As the gateway for Indonesia’s international trade, Pelindo II is exposed to the global trade environment and this exposure is evident from the volatile growth rates seen in the container segment over the past few five years.
As a defensive measure, Pelindo II’s revenue profile features a material level of recurring income in the form of rental payments from the container terminals it leases to other operators under concession contracts. Such income is largely insulated from volume risk and partially mitigates the impact of volatile container throughput.
Nonetheless, Pelindo II is a significant shareholder in these concessionaires, which results in some retention of volume risk despite the fixed payments.
The government has indicated that it is in the process of setting up a maritime holding company which will hold its stakes in port and shipping companies. We will assess the impact on Pelindo II’s credit profile once more details become available.
The ratings outlook is positive, reflecting the positive outlook on Indonesia’s sovereign rating and Pelindo II’s strategic role as the key international maritime gateway for Indonesia, given its control of the terminals in Jakarta.
Given Pelindo II’s BCA of ba1, under our joint default approach for Government Related Issuers, an upgrade of the Indonesian sovereign could lead to an upgrade of Pelindo II’s ratings, if the company’s underlying credit quality remains consistent with its BCA.

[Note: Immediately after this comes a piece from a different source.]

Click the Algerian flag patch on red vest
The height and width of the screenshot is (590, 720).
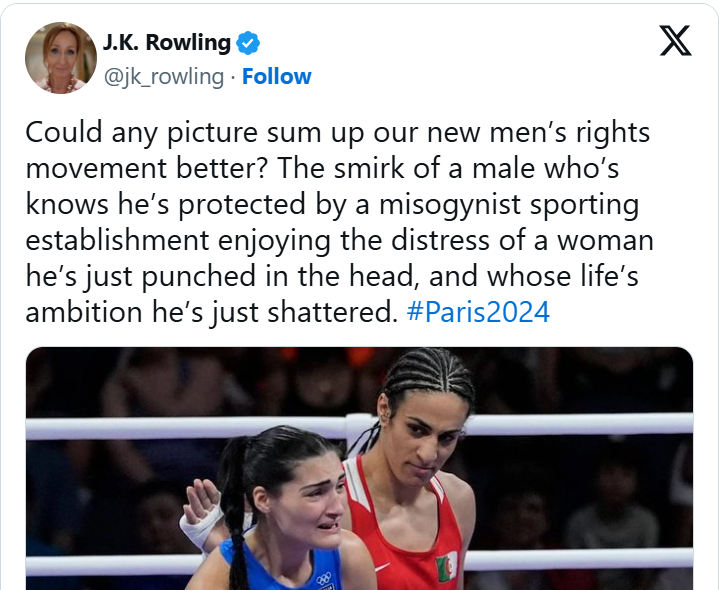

Absent an upgrade to the sovereign rating, an upgrade to Pelindo II’s ratings is highly unlikely, because the company’s business profile is highly dependent on the Indonesian economy.
We expect Pelindo II’s financial metrics to be at the lower end of the BCA tolerance — assuming the company proceeds with its expansion plans– thereby limiting any upgrade of its BCA.
Given the positive outlook, Pelindo II’s ratings are unlikely to be downgraded. However, the outlook could return to stable if Moody’s further lowers the BCA of Pelindo II because of a weaker financial performance as the result of: (1) unfavorable policy/regulatory decisions; (2) weak throughput and increased pressure on its profit
margins due to a weaker trade environment or stronger competition; and/or (3) significant cost overruns for its capex plan.
Metrics indicative of a downward revision in its BCA include funds from operations (FFO)/debt falling below 6%-8%, and/or cash interest coverage falling below 1.5x-2.25x on a sustained basis.
Pelabuhan Indonesia II (Persero) (P.T.) (Pelindo II) – also known as IPC – is Indonesia’s leading port operator, with 12 ports across 10 provinces in Java, Sumatra and Kalimantan.
Pelindo II handled 6.2 million 20-foot equivalent units (TEUs) in 2016, about 45% share of container throughput among the four Pelindo companies in Indonesia. It also operates Indonesia’s largest and busiest container port, Tanjung Priok in Jakarta, which handled over 5.5 million TEUs in 2016. The port is Indonesia’s main international container gateway.
Pelindo II is wholly owned by the Ministry of State Owned Enterprises and is regulated by the Ministry of Transportation.